Exhaustively researched, and organised through metaphors of bodily systems, the disruption to our internal ecologies is told through myriad examples of injustices, inequalities and inequities across the fault lines of racism, sexism and ageism, as well as legacies of persecution against indigenous knowledges. The authors lay bare the connection between industrial processes and autoimmune disorders; between the circulation of global debt and chronic disease; between the expansion of Orientalism and obesity; between air pollution and mortality from COVID19; between the patriarchy and post-natal depression; and between theories of racial hierarchy and hospital outcomes. That, deep down, we probably already know and lament all this, detracts nothing from the authors’ impressive achievement at laying out the issues in such excruciating detail.

There are three sensations one might feel reading this book. The first is that of helplessness. How can we step outside of the iron cage that surrounds us to tackle the very fabric of the societies in which we live? Acknowledging and understanding the problem is a good starting point but will it help to shift the seemingly inexorable drive of colonial capitalism? To this end, the authors provide examples such as the Tongan ‘sacred relationality’ principle to truly ‘know’ the other, or the Muckleshoot Tribal School, where every lesson is located in cultural heritage of the region, or the process of Rematriation where lands are returned to people and to nature, or through Epistemic Humility, a willingness to listen. The second is that of vulnerability. When you realise that much of what you have been taught is flawed, misguided, damaging and perpetuating a sickness of planet and people, then you are left wondering how to begin again. Here, the authors offer a manifesto to dismantle the colonial hospital itself, to invite you to live more simply, to give you permission to embrace this knew realm. The third is of hope. The authors embody the very principles they espouse by taking the reader on an intellectual journey across time, discipline, culture and language, effortlessly drawing on the learnings of tribes and indigenous people, weaving medical research with script, artefact, story, picture and poem in a tapestry that demonstrates to the reader what unbounded thought actually looks like. For a health professional, indoctrinated with a particular set of values grounded in western, colonial medicine, the point of the book is to demonstrate the richness of such inter-epistemic cross-fertilisation. It should be your starting point to engage in decolonisation of medicine, global health and higher education.

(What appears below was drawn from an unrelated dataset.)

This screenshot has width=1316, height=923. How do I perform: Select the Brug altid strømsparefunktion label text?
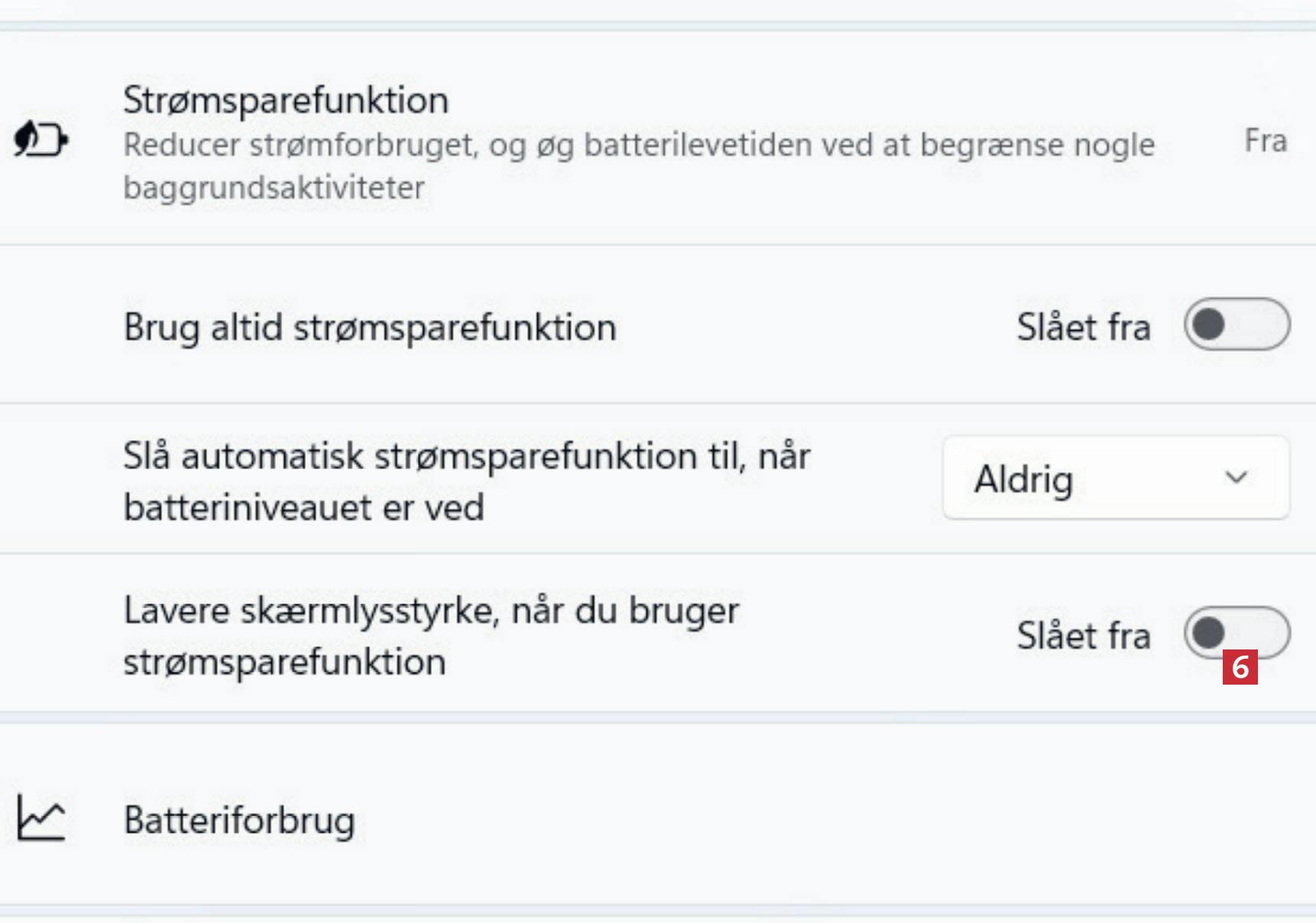pos(370,328)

Inspirational as the volume is, it is not without its issues. The authors at times portray indigenous knowledge nostalgically as if domination and separation were not also troubles that ailed these groups. It is, at times, assumed that indigenous practice is underpinned by an inherent wisdom when our understanding of their practices is only recently becoming apparent. The multitude of examples do not at times demonstrate causality. Perhaps, there is insufficient recognition of the benefits and successes of modern medicine. Their argument that our bodies are inflamed as a result of systemic injustices is well made. But there is still a place for antibiotics, for vaccines and for diagnostic technologies. In the pursuit of a deep medicine that is far more connected to a philosophy of reciprocity with the natural world, these authors are well-placed to find a way to conciliate that which works from that which doesn’t.

 

Matthew Harris is a Clinical Senior Lecturer in Public Health Medicine, Imperial College London, and has worked in Brazil, Ethiopia and Mozambique in a variety of clinical and public health roles, including for the WHO. His research focuses on frugal innovation from low-income countries and decolonisation of global health.